A viewing of the 1 1/2-hour program, "Bernstein Conducts 'West Side Story' " (on Channel 26 and Maryland Public Television stations at 9 p.m.), shows that there is considerably more than that.

The casting of Kiri Te Kanawa in the lead role might just have been a prima-donna exercise, though a very classy one. But just listen to what she has to say about the part in a quite moving segment, with those gorgeous brown eyes seemingly close to tears: "You know. It is the story of the young girl, and the young boy. This is the music I grew up on.

"My young man was a pianist. And we were going through the same kind of experience. And he could play this music like heaven, I thought. And we would just go around performing it all over the place. For me it played a very important part in the young love of my life.
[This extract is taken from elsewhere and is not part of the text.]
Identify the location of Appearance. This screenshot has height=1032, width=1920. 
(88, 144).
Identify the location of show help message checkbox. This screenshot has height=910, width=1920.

"And now I find myself doing it with this genius. I just can't believe all that music oozed out of that mind."

Unfortunately, there is no simulcast with tonight's telecast, but on the recording that resulted from these sessions it is clear that Te Kanawa's sound could hardly be more right. Some may quibble with the accent -- it doesn't sound quite like Carol Lawrence -- but this is just one of the prices this work will have to pay for its proper passage into the opera house.

Two singers on the recording are just about perfection in every sense. Tatiana Troyanos (who grew up on the West Side) takes on Chita Rivera's Anita with all the manner and more of a voice, and Kurt Ollmann's Riff is almost ideally tough. Jose Carreras' Tony may not sound so Anglo, but, once again, that's the price you pay for opera.

In the program, "West Side Story" is referred to as "Bernstein's musical," which may be a little hard on Jerome Robbins, Arthur Laurents, Stephen Sondheim and Roger Stevens. But, let's face it, "Porgy" has become George Gershwin's opera, not DuBose Heyward's. Leonard Bernstein's conducting here brings a previously unrealized symphonic dimension to the score.